Gérer des sous-consommations et les pointes
Les « clients » de ces centrales frigorifiques sont les différents bâtiments du site de Roissy : aéroports et locaux tertiaires. Si les installations sont censées fournir une eau glacée à une température de 5 °C au départ et de 12 °C au retour, la réalité vient cependant contrarier ce régime d’eau théorique. En fait, les sites consommateurs de froid génèrent un faible écart de température mais demandent beaucoup de débit d’eau : le départ d’eau s’établit souvent à 6-6,5 °C, pour un retour à 10,5 °C, voire à 11 °C. Ce que l’implantation peut assurer, puisqu’elle est conçue pour un delta T minimal de 2 °C. Mais la fourniture de froid revient alors plus cher en pompage.
Par conséquent, si l’une des difficultés majeures de ce type d’installation reste l’étendue du réseau, la vérification du respect du contrat de fourniture de froid par le client devient une priorité de veille pour maintenir le rendement de l’installation. Avec un coefficient de performance des machines de l’ordre de 6 ; 6,5 ; voire de 7 pendant la plus grande partie de l’année – le Cop peut baisser en dessous de 6 certains jours d’été –, le rendement général de l’installation est estimé à 4 environ.

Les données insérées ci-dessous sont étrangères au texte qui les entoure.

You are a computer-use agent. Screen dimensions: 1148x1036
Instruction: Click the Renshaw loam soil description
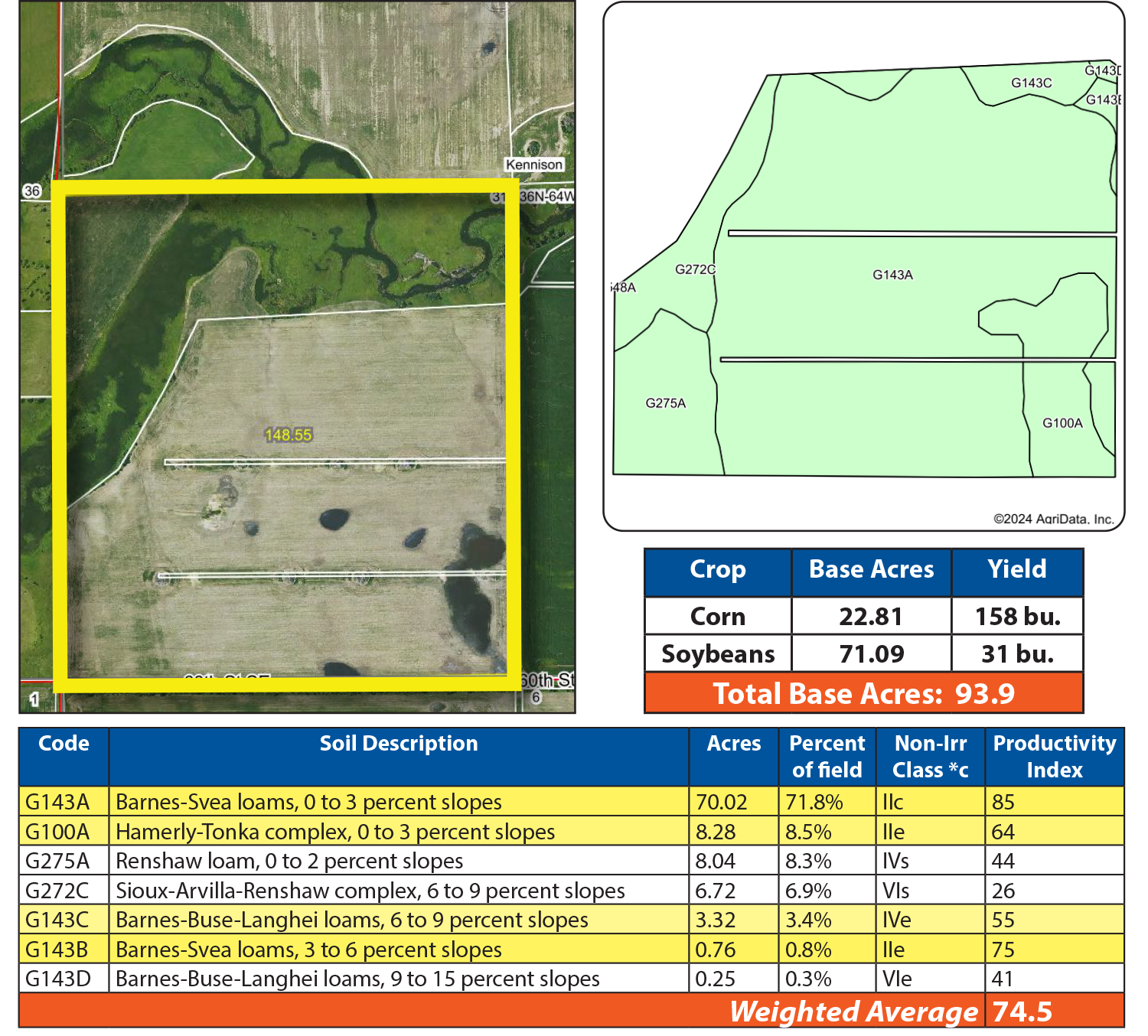pos(289,861)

Tours aéroréfrigérantes : une hygiène de tous les instants
Comment gérer une douzaine de tours aéroréfrigérantes (TAR) ouvertes sur un site public et d’une consommation de 100 à 120 m3/hen été ? ADP (avec d’autres sites parisiens, comme Climespace ou Énertherm à La Défense à Paris), est expert dans ce domaine grâce à la création d’un club d’échange d’informations, Climafort. Cette collaboration a conduit ADP à opter pour le système de désinfection des eaux de refroidissement Biodes : basé sur l’injection d’hypochlorite produite in-situ à partir d’un stock de sel, il évite tout stockage de produits dangereux et permet un traitement en continu à faible coût. En outre, la conception des TAR ne lésine pas sur la qualité des matériaux : leur enveloppe est réalisée en inox 316, et leur base est équipée d’un bac de filtration qui limite la présence de polluants, sources de décomposition (végétaux, déchets…). Et pour parer tout risque vis-à-vis de la santé des riverains, les analyses de prélèvements d’eau sont réalisées à un rythme hebdomadaire au lieu du rythme mensuel imposé par la Drire. De plus, les échantillons prélevés sont soumis à trois modes d’analyse : une analyse biologique normalisée – obligatoire – ainsi qu’une analyse dite PCR, destinée à détecter, souvent plus rapidement que par la méthode biologique, la présence de l’ADN de légionelles, et une mesure dite ATP qui quantifie les concentrations de l’ensemble de la flore. Ces précautions ont jusqu’à présent toujours montré des résultats négatifs, les niveaux restant parfois même indétectables.